PMDS, often associated with autism spectrum disorder (ASD), arises from mutations impacting the SHANK3 gene on chromosome 22q13.
In our study, we examined 12 different PMDS patient and CRISPR-engineered stem cell-derived neuronal models and controls. Our goal was to understand how SHANK3 deficiency affects neuronal development and function.

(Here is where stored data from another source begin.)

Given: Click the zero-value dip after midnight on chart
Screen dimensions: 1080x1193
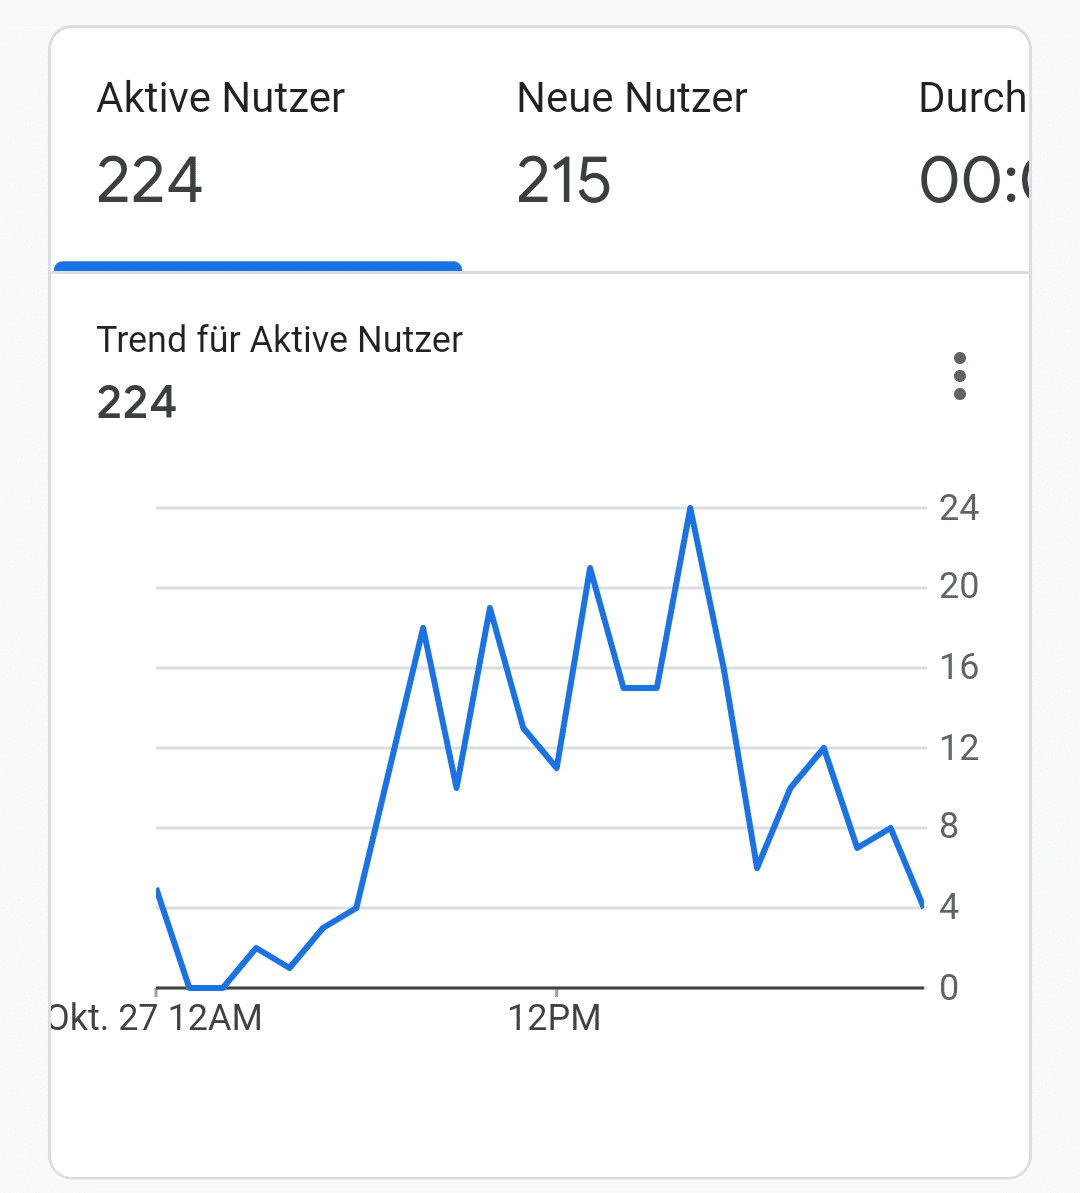Looking at the screenshot, I should coord(206,987).
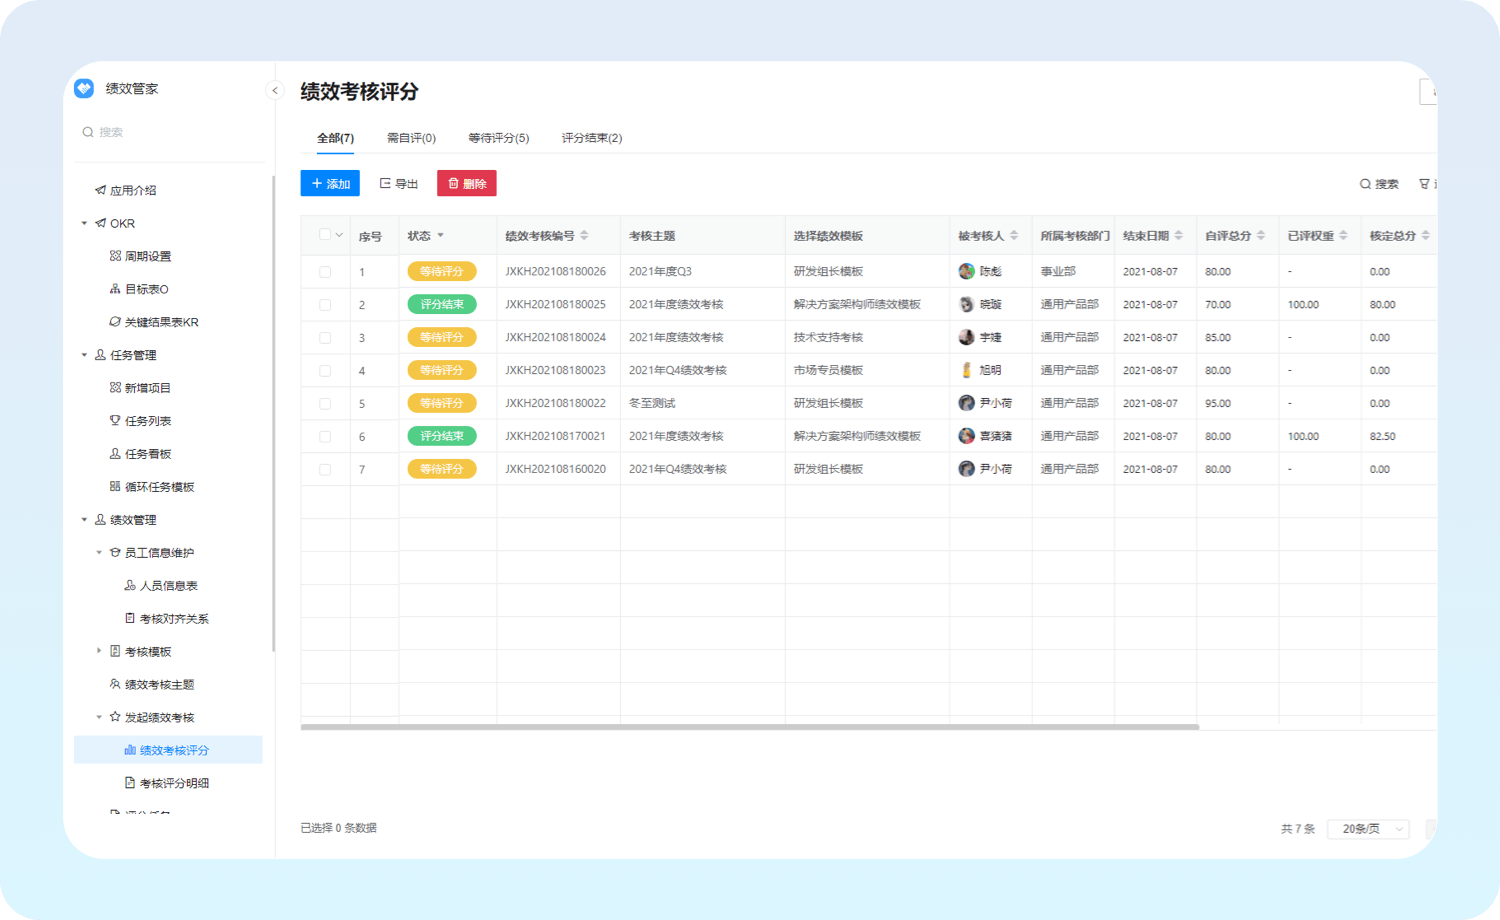Click the red 删除 button
Screen dimensions: 1500x920
point(466,184)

Our findings revealed that reduced expression of SHANK3 leads to neuronal hyperdifferentiation, increased synapse formation, and decreased neuronal activity. We performed automated imaging-based screening of 7,120 target-annotated small molecules. This led us to identify three compounds that rescued SHANK3-dependent neuronal hyperdifferentiation. Notably, one compound, Benproperine, rescued the decreased colocalization of Actin Related Protein 2/3 Complex Subunit 2 (ARPC2) with ß-actin and rescued increased synapse formation in SHANK3 deficient neurons when administered early during differentiation. However, neuronal activity was only mildly affected by Benproperine, highlighting its effects as a neurodevelopmental modulator rather than a modulator of mature neuronal function.
This research underscores the potential of small molecular compounds that reverse developmental phenotypes in human neuronal PMDS models. It also emphasizes the importance of understanding both developmental and synaptic neurobiology in designing successful PMDS treatment strategies.